Regime aircraft were also said to have hit the strategic town of Murat al Numan in Idlib province. Its earlier capture by rebels severed a key supply line for Assad's troops in Aleppo.

There were gruesome scenes in the Hajar Aswad area of southern Damascus after a minibus was purportedly hit by a regime shell, killing eight people including several children. One video showed a mangled body being pulled from the smoking wreckage. State television gave a conflicting narrative of events, saying the deaths were caused by a car bomb.

Despite the failure of the truce, Mr Brahimi said he would not be discouraged from his mission. "We will continue to work as hard as we possibly can, in co-operation with everybody inside of Syria and outside of Syria, to bring down the level of violence, put an end to it," he said, adding that there were no plans to send in UN peacekeepers.

Analysts said the fact that international efforts were focused on a brief, four-day ceasefire highlighted the lack of any real initiative to end the bloodshed.

"The international community wants to feel like it's doing something," said Salman Shaikh. "But you can't expect a fragmented opposition and the regime – which is increasingly losing control of very important strategic areas – to feel like they can let go at this time. This model doesn't work. We are losing Syria."

Running on empty: the road to peace

Lakhdar Brahimi's effort to bring about a lull in violence over the Eid al-Adha festival is the latest initiative to crumble. Without any mechanism for monitoring or enforcing a truce, it stood little chance of success.

His predecessor Kofi Annan's attempt to forge a ceasefire in April was similarly doomed. Though it started with a brief decline in heavy bombardment, the violence soon ramped up to unprecedented levels, as 300 United Nations observers looked on helplessly.

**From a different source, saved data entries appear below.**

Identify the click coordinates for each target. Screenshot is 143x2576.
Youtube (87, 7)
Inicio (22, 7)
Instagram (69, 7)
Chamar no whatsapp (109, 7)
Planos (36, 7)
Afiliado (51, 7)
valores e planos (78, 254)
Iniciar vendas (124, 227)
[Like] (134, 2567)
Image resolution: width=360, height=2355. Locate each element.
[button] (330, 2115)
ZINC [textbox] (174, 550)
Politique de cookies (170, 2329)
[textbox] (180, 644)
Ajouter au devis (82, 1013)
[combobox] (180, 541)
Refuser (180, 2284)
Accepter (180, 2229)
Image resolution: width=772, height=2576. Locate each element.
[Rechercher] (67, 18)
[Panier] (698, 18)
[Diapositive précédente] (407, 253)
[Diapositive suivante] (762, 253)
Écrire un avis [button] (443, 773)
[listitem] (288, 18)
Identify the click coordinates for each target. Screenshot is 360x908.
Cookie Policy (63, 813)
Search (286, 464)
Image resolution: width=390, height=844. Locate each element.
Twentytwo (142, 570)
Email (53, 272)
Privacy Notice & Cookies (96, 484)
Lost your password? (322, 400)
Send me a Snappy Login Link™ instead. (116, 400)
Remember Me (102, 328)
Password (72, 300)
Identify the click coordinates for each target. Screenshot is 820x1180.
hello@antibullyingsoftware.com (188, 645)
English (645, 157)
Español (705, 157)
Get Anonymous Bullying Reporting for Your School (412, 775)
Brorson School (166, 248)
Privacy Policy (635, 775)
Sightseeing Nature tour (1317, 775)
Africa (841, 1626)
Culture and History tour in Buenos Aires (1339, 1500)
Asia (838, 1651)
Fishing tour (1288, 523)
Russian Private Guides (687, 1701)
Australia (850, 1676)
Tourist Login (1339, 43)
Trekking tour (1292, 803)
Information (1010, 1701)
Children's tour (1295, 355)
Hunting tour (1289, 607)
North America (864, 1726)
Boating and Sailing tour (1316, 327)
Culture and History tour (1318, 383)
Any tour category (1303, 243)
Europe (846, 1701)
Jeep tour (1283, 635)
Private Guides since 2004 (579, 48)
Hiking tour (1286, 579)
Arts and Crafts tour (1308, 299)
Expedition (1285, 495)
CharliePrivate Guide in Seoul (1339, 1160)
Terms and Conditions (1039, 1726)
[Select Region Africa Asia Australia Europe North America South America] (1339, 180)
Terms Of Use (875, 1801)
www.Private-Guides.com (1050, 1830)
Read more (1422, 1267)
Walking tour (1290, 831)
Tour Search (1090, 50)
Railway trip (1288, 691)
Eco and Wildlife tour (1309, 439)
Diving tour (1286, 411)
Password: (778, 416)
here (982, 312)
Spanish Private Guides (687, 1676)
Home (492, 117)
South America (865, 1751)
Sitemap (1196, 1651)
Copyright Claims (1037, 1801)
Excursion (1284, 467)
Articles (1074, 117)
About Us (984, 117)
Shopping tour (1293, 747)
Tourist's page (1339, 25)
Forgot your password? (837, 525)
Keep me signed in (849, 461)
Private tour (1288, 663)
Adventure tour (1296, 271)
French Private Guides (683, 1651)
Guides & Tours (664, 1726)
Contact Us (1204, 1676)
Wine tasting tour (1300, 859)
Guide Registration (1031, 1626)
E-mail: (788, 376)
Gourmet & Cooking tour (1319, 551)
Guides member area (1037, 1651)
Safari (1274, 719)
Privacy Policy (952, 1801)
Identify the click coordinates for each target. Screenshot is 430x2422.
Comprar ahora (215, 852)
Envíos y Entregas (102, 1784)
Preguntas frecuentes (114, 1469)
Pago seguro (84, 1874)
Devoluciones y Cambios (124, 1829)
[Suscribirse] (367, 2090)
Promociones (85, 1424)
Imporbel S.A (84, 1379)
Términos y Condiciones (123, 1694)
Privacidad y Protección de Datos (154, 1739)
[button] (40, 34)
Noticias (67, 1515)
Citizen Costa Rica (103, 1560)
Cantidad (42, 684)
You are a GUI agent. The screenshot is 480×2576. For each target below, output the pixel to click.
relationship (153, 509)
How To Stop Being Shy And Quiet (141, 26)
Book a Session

The ceasefire was one step of Mr Annan's six-point peace plan, which failed to come to fruition. Some analysts say efforts must now focus on building unity in the opposition and forging a vision for a post-Assad Syria, rather than ceasefires and a transition led by Mr Assad.

An Arab League peace plan, which the Syrian regime agreed to in December, ended in controversy as UN monitors were accused of providing cover for the crimes of Assad's forces. The mission was suspended after just over a month.